Urteil im Düsseldorfer Al-Qaida-Prozess: Haftstrafen für vier Terroristen
Nach zwei Jahren Prozess hat ein Gericht die Al-Qaida-Anhänger aus Düsseldorf nun verurteilt. Die vier Männer bekommen Haftstrafen zwischen vier und neun Jahren.
DÜSSELDORF dpa | Im Düsseldorfer Al-Qaida-Prozess sind die vier Angeklagten schuldig gesprochen worden. Der Staatsschutzsenat des Düsseldorfer Oberlandesgerichts verurteilte die Männer am Donnerstag nach mehr als zwei Jahren Prozessdauer zu Strafen zwischen viereinhalb und neun Jahren Haft.
Der Hauptangeklagte Abdeladim El-K. (33) wurde wegen Mitgliedschaft in einer terroristischen Vereinigung und der Vorbereitung einer staatsgefährdeten Straftat zu neun Jahren Haft verurteilt.
Ebenfalls wegen Mitgliedschaft in einer terroristischen Vereinigung wurden Jamil S. (34) zu sieben Jahren und Amid C. (23) zu fünfeinhalb Jahren Haft verurteilt. Der vierte Angeklagte, Halil S. (30), erhielt eine Strafe von viereinhalb Jahren wegen Unterstützung einer terroristischen Vereinigung.

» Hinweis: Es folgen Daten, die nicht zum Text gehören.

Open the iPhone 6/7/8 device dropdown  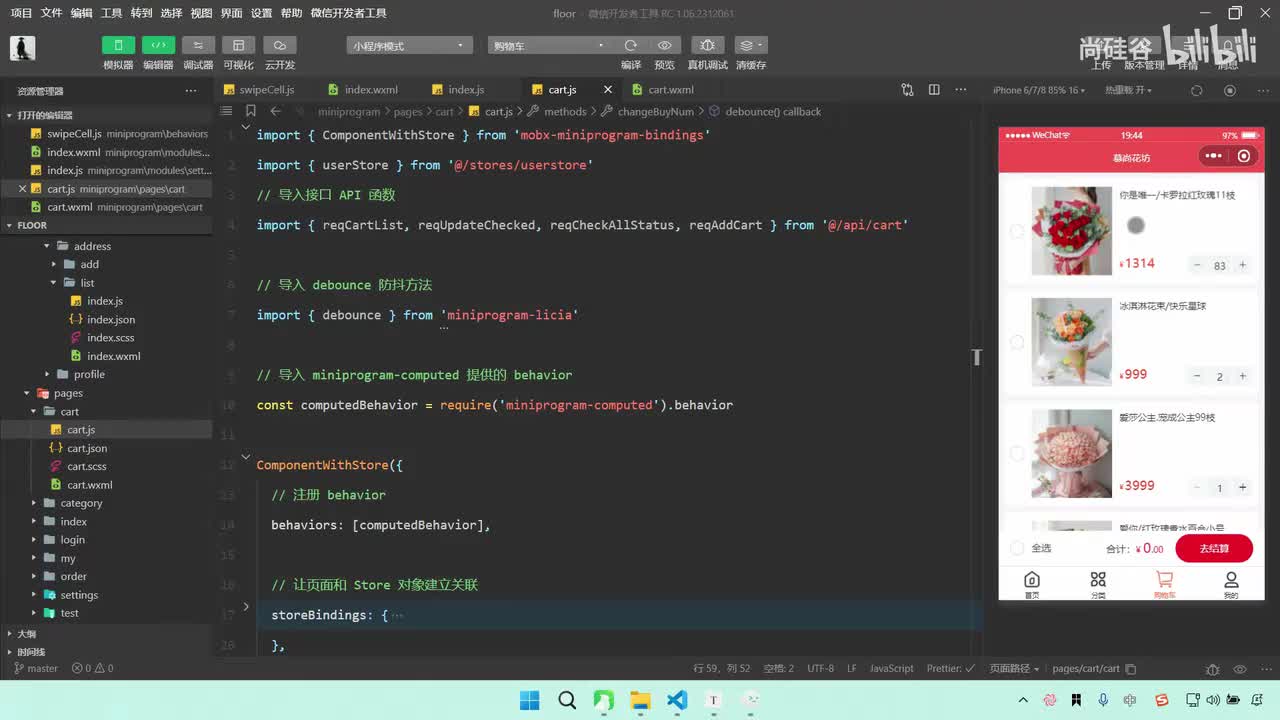1038,90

Die Wohngemeinschaft der jungen Muslime in der Nähe der Düsseldorfer Universität war rund um die Uhr observiert worden. Als die Aktivitäten in der Wohnung auf den Bau einer Bombe hindeuteten, wurden drei der Männer am 29. April 2011 festgenommen. Der vierte Angeklagte wurde später in Bochum verhaftet.